Written exercise
Output each of the following entries verbatim, preserving every line in its original order.

Listing
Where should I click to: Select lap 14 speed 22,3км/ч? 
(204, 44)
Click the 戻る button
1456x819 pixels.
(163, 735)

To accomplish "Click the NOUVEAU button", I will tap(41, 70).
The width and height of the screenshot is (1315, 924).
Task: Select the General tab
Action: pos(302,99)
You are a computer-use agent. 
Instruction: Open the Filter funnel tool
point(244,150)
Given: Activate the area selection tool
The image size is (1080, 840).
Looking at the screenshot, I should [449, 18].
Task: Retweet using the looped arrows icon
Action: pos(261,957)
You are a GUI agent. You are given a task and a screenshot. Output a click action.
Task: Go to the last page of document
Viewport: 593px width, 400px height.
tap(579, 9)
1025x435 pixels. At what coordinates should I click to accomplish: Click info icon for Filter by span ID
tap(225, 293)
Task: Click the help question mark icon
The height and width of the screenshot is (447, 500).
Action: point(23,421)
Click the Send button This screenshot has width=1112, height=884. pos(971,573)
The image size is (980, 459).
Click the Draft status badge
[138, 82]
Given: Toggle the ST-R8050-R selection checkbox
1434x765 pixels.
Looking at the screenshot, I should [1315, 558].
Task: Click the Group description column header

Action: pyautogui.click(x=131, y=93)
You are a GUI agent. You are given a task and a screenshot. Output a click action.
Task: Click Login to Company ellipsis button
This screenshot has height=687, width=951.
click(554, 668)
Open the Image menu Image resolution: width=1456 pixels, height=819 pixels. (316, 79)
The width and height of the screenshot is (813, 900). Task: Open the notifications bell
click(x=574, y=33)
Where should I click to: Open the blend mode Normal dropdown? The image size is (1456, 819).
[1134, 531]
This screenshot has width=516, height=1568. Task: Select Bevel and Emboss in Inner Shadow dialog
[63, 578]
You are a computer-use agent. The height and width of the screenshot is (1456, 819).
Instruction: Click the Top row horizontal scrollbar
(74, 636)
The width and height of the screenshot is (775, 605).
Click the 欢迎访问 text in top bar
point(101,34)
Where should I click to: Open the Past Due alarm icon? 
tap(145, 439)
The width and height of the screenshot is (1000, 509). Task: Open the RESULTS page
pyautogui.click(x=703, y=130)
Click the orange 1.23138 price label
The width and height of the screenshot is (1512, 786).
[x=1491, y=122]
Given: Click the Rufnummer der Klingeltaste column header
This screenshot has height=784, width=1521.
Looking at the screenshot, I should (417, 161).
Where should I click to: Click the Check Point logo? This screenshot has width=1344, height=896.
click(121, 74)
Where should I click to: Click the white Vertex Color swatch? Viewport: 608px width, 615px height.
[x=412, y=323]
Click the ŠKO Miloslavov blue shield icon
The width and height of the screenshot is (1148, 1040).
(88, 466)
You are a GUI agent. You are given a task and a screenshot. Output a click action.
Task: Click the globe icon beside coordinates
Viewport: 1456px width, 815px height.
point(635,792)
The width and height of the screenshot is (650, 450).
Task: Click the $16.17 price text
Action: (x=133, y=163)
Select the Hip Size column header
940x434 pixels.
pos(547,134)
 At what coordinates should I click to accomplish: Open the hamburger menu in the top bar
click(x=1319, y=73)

Answer to the exercise
Where should I click to: Select lap 14 speed 22,3км/ч? 
(204, 44)
Click the 戻る button
1456x819 pixels.
(163, 735)

To accomplish "Click the NOUVEAU button", I will tap(41, 70).
The width and height of the screenshot is (1315, 924).
Task: Select the General tab
Action: pos(302,99)
You are a computer-use agent. 
Instruction: Open the Filter funnel tool
point(244,150)
Given: Activate the area selection tool
The image size is (1080, 840).
Looking at the screenshot, I should [449, 18].
Task: Retweet using the looped arrows icon
Action: pos(261,957)
You are a GUI agent. You are given a task and a screenshot. Output a click action.
Task: Go to the last page of document
Viewport: 593px width, 400px height.
tap(579, 9)
1025x435 pixels. At what coordinates should I click to accomplish: Click info icon for Filter by span ID
tap(225, 293)
Task: Click the help question mark icon
The height and width of the screenshot is (447, 500).
Action: point(23,421)
Click the Send button This screenshot has width=1112, height=884. pos(971,573)
The image size is (980, 459).
Click the Draft status badge
[138, 82]
Given: Toggle the ST-R8050-R selection checkbox
1434x765 pixels.
Looking at the screenshot, I should [1315, 558].
Task: Click the Group description column header

Action: pyautogui.click(x=131, y=93)
You are a GUI agent. You are given a task and a screenshot. Output a click action.
Task: Click Login to Company ellipsis button
This screenshot has height=687, width=951.
click(554, 668)
Open the Image menu Image resolution: width=1456 pixels, height=819 pixels. (316, 79)
The width and height of the screenshot is (813, 900). Task: Open the notifications bell
click(x=574, y=33)
Where should I click to: Open the blend mode Normal dropdown? The image size is (1456, 819).
[1134, 531]
This screenshot has width=516, height=1568. Task: Select Bevel and Emboss in Inner Shadow dialog
[63, 578]
You are a computer-use agent. The height and width of the screenshot is (1456, 819).
Instruction: Click the Top row horizontal scrollbar
(74, 636)
The width and height of the screenshot is (775, 605).
Click the 欢迎访问 text in top bar
point(101,34)
Where should I click to: Open the Past Due alarm icon? 
tap(145, 439)
The width and height of the screenshot is (1000, 509). Task: Open the RESULTS page
pyautogui.click(x=703, y=130)
Click the orange 1.23138 price label
The width and height of the screenshot is (1512, 786).
[x=1491, y=122]
Given: Click the Rufnummer der Klingeltaste column header
This screenshot has height=784, width=1521.
Looking at the screenshot, I should (417, 161).
Where should I click to: Click the Check Point logo? This screenshot has width=1344, height=896.
click(121, 74)
Where should I click to: Click the white Vertex Color swatch? Viewport: 608px width, 615px height.
[x=412, y=323]
Click the ŠKO Miloslavov blue shield icon
The width and height of the screenshot is (1148, 1040).
(88, 466)
You are a GUI agent. You are given a task and a screenshot. Output a click action.
Task: Click the globe icon beside coordinates
Viewport: 1456px width, 815px height.
point(635,792)
The width and height of the screenshot is (650, 450).
Task: Click the $16.17 price text
Action: (x=133, y=163)
Select the Hip Size column header
940x434 pixels.
pos(547,134)
 At what coordinates should I click to accomplish: Open the hamburger menu in the top bar
click(x=1319, y=73)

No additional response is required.